LA METHODOLOGIE DU TASAWWUF SELON AL-GHAZALI ET IBN KHALDUN



Ces sens que nous avons évoqués furent résumés dans ces propos de l'Imâm Al-Ghazâlî : "Le chemin qui mène à cela réside dans l'effort assidu, l'effacement des vils caractères, la rupture de tout attachement à ce qui est autre que Lui, en accourant vers Dieu avec l'essence même de l'énergie spirituelle et physique. Lorsqu'il en est ainsi, Dieu - Exalté Soit-Il - se charge du cœur de son serviteur et se porte Garant de l'éclairer par les lumières du savoir. Lorsque Dieu se charge d'un cœur, la Miséricorde s'y déverse généreusement, les lumières s'y manifestent, la poitrine s'apaise, le secret du Royaume lui est dévoilé, le voile de l'aveuglement disparaît du cœur par les effluves de la Miséricorde et les vérités divines y brillent. Le serviteur n'a qu'à établir en lui-même la bonne disposition par la purification absolue, la présence de l'énergie active doublée de la volonté sincère, la totale langueur, et en guettant en permanence l'ouverture de la Porte de la Miséricorde par les Soins divins.
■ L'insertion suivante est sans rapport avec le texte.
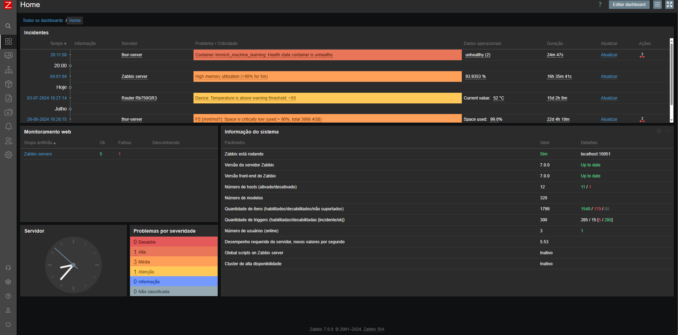Open the Users icon in the sidebar

coord(8,141)
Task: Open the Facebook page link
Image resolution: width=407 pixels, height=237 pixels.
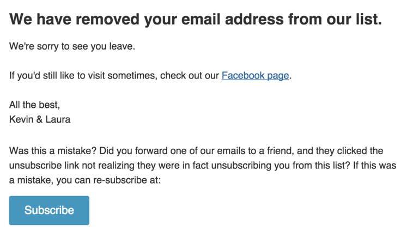Action: (255, 76)

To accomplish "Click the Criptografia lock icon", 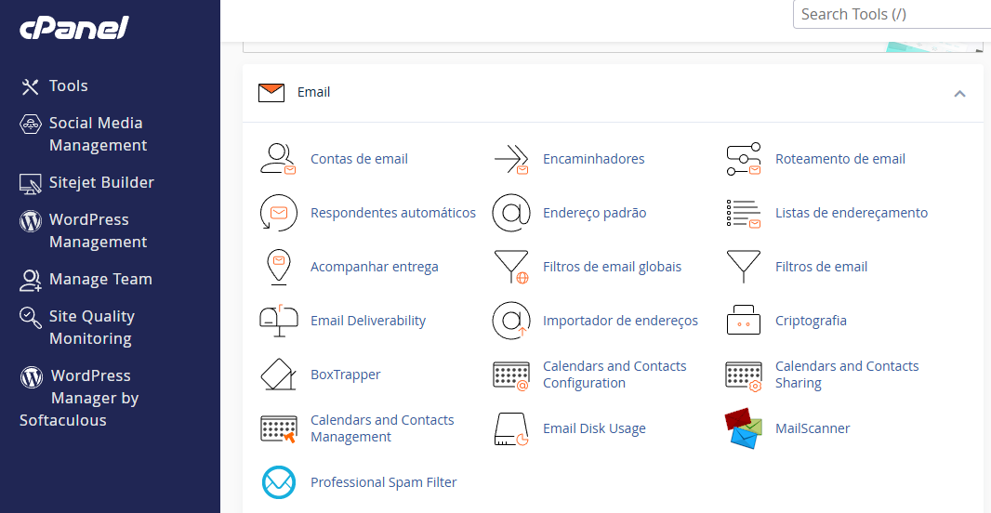I will pos(743,321).
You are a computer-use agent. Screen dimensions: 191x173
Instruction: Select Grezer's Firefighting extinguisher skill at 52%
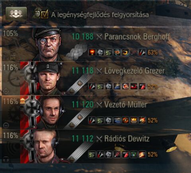[x=142, y=86]
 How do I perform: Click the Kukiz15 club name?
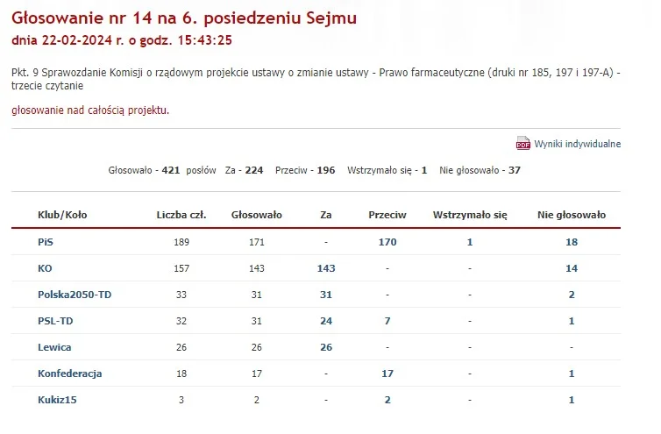pyautogui.click(x=57, y=400)
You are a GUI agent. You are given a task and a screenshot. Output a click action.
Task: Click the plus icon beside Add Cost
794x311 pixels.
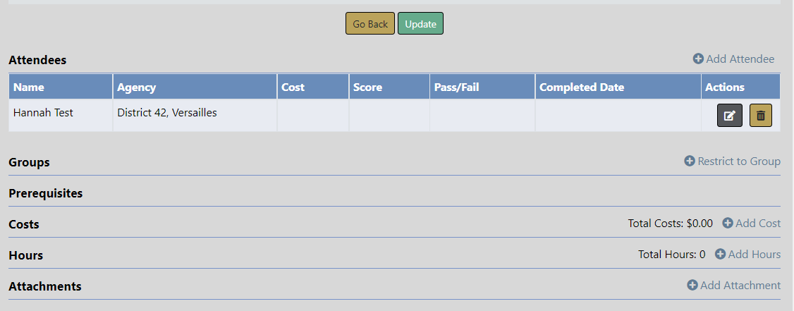(x=728, y=223)
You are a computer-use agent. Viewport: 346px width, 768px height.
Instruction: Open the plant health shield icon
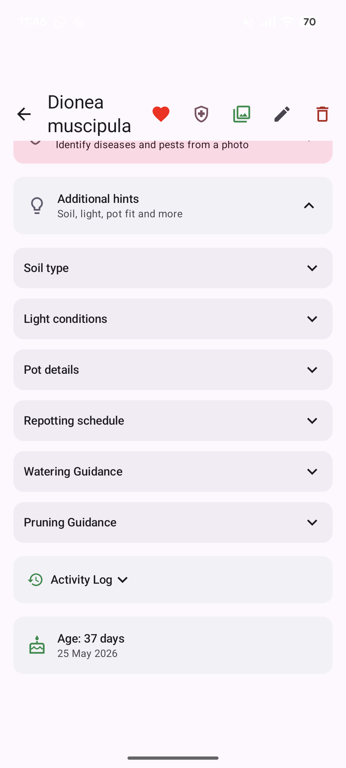[201, 114]
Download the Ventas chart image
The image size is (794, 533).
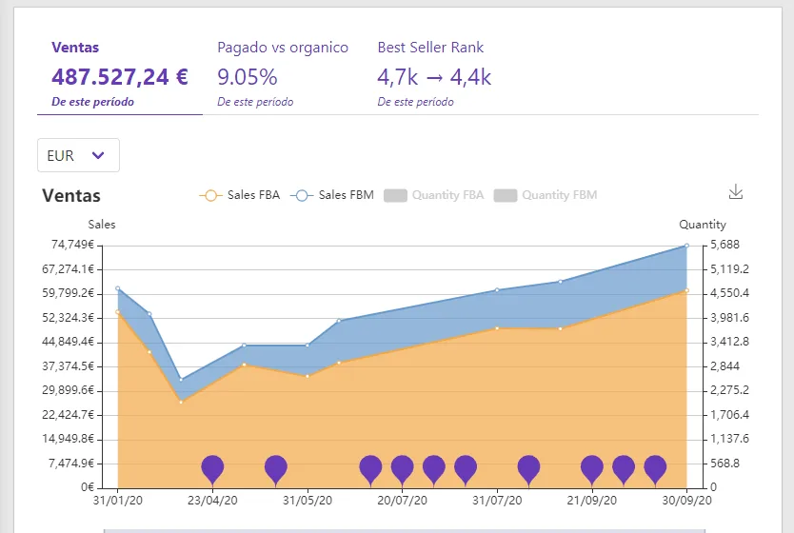(x=735, y=192)
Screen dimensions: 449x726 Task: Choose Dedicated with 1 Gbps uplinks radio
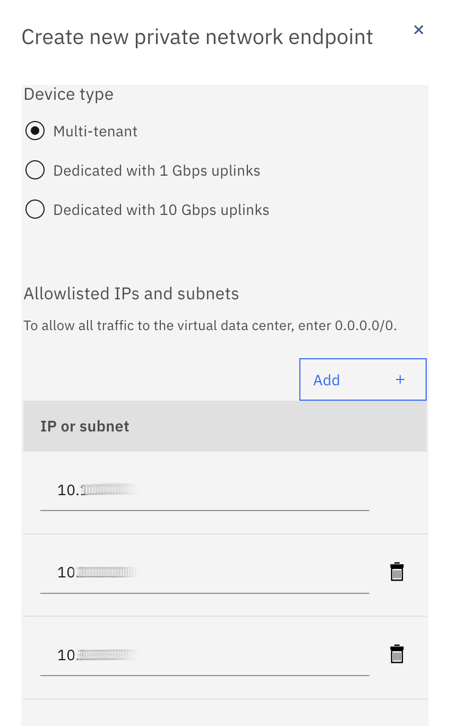tap(35, 170)
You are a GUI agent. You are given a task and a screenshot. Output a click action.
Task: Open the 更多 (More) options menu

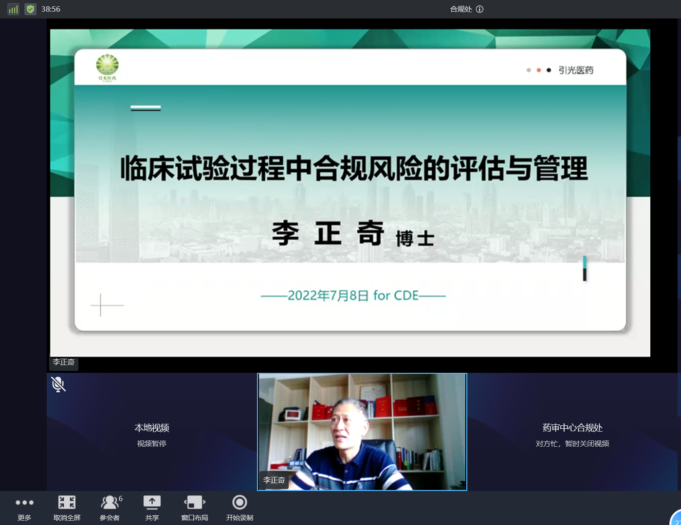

La vérité s'est dévoilée aux Prophètes et aux alliés de Dieu (awliyâ), la lumière s'est déversée sur leur poitrine non pas par l'apprentissage et l'étude, ni par la composition des ouvrages, mais plutôt par le renoncement aux artifices de l'ici-bas, par la fuite de ses attaches, en vidant le cœur des préoccupations du bas-monde, et en accourant vers Dieu par l'essence de l'énergie
spirituelle : "Celui qui est pour Dieu, Dieu est pour lui". En faisant cela, le serviteur s'expose aux exhalations de la Miséricorde de Dieu, sans que l'arrivée de ses exhalations ne soit son
choix. Tout ce qu'il lui appartient de faire, c'est l'attente de la Miséricorde que Dieu accorde.
 C'est de cette manière qu'Il l'a déversée sur ses Prophètes et Ses alliés. Si la volonté du  serviteur de Dieu est véridique, si son énergie spirituelle est pure, si ses efforts sont assidus,  les éclairs de la Vérité brilleront dans son cœur et le voile sera levé par une secrète Bonté  provenant de Dieu. C'est alors que le monde Inaccessible se dévoile dans son cœur et il atteint  la certitude". 
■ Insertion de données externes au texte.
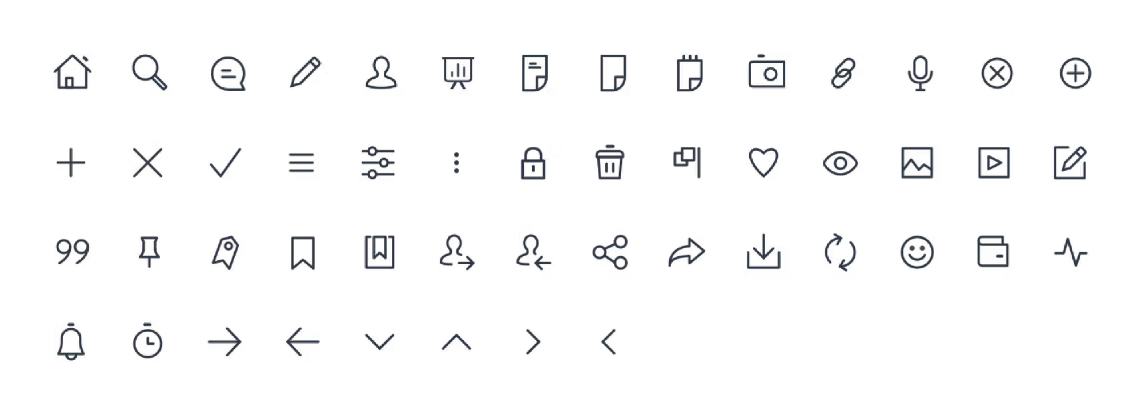
Task: Click the right-pointing chevron icon
Action: [533, 342]
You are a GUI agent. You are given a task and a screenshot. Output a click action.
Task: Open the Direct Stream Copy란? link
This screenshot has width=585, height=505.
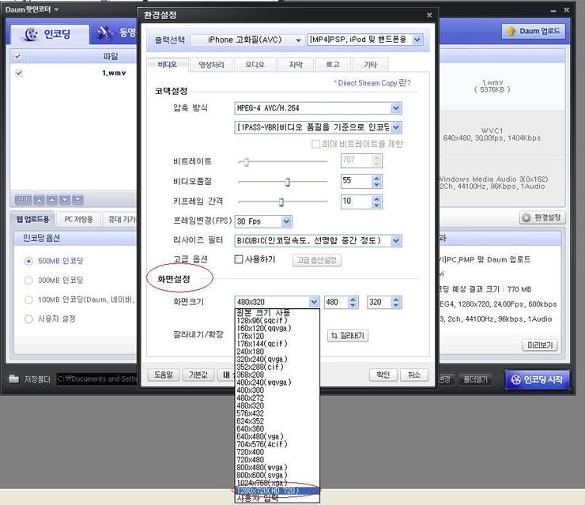click(372, 83)
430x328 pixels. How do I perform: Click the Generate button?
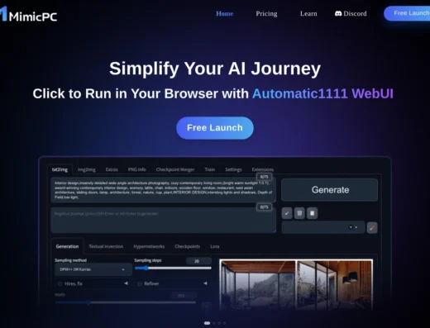click(330, 190)

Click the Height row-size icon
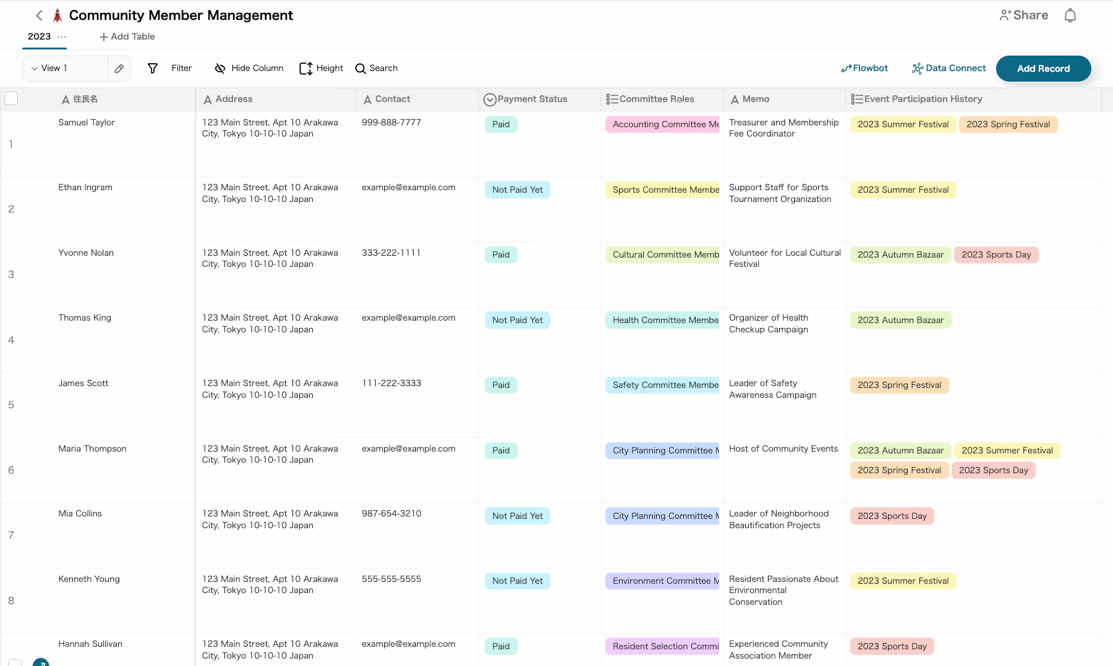(305, 69)
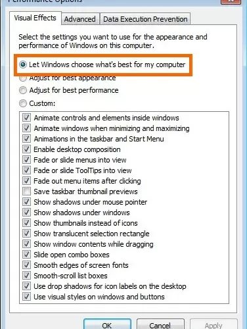Viewport: 247px width, 329px height.
Task: Open the Data Execution Prevention tab
Action: [x=145, y=19]
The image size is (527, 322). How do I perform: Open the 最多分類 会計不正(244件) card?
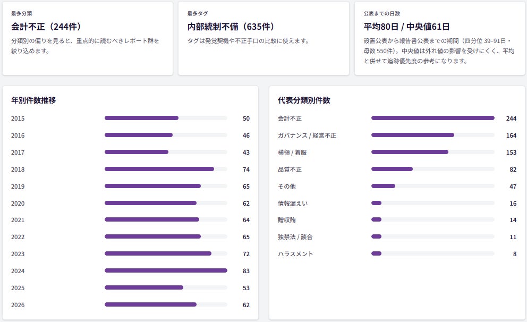point(88,38)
Ibn Khaldûn résuma également cela en disant :
 "L'effort physique et spirituel assidu, la retraite solitaire, le dhikr sont suivis, la plupart du  temps, par la levée du voile des choses sensibles et l'accès à des mondes divins, inconnus au  prisonnier du monde sensible. L'âme fait partie de ces mondes divins. 
La raison de ce dévoilement réside dans le fait que lorsque l'âme s'éloigne du monde sensible apparent et retourne au monde intérieur, l'emprise des choses sensibles s'affaiblit et l'âme se renforce, son pouvoir domine et son énergie se renouvelle.
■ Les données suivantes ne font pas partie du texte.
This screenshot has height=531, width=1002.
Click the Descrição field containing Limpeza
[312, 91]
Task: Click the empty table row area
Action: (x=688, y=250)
Le dhikr renforce le dévoilement. C'est une nourriture qui fait croître l'âme. Cette croissance ne cesse de progresser jusqu'à ce que le savoir devienne contemplation (shuhûd), le voile du sensible est fendu, l'âme s'absente à elle-même - telle est l'essence de la perception. C'est alors qu'elle s'expose aux dons divins, le savoir provenant de Lui et l'ouverture de la générosité divine. L'âme se rapproche à ce stade de la réalisation de sa vérité dans le Monde des Dignitaires Suprêmes (Al-Mala' Al-A`lâ), celui des Anges. Ce dévoilement survient souvent aux gens absorbés par l'effort physique et spirituel assidu. Ils perçoivent ainsi des vérités de l'existence que nul autre ne perçoit. Et c'est également ainsi qu'ils prennent conscience de certains événements avant qu'ils n'aient lieu. Ils ont une emprise par leur énergie spirituelle et la force de leur être sur le monde secret qui leur obéit par la Volonté de Dieu. Les illustres parmi eux ne regardent guère avec considération ce dévoilement, ni ce pouvoir, et ils n'informent personne des vérités qu'ils perçoivent à moins qu'ils soient ordonnés de le faire ; ils considèrent plutôt que ce qui leur arrive est une dure épreuve, et ils recherchent refuge auprès de Dieu lorsque cela leur arrive. Les Compagnons, que Dieu les agrée, étaient absorbés par un telle effort physique et spirituel. Leur part de prodiges était la plus abondante, mais ils n'y prêtaient pas attention. Il y a de nombreux prodiges dans les mérites d'Abû Bakr, `Umar, `Uthmân et `Alî, que Dieu les agrée tous. Les gens de la Tarîqah (la Voie du Tasawwuf) - parmi les Sheikhs mentionnés dans la Risâlah d'Al-Qushayrî - marchèrent sur leurs pas, ainsi que ceux qui suivirent leur Voie après  eux". Ainsi voyons-nous que la méthodologie du Tasawwuf est une méthodologie islamique, et que les moyens empruntés, ou plus exactement, les étapes de cette méthodologie, sont strictement islamiques. 

LE FRUIT DU TASAWWUF



A quoi mène la méthodologie du Tasawwuf ?
Si nous suivons cette méthodologie et que Dieu accorde le succès, quel en est le résultat ? Et quel est l'objectif recherché par le Soufi ?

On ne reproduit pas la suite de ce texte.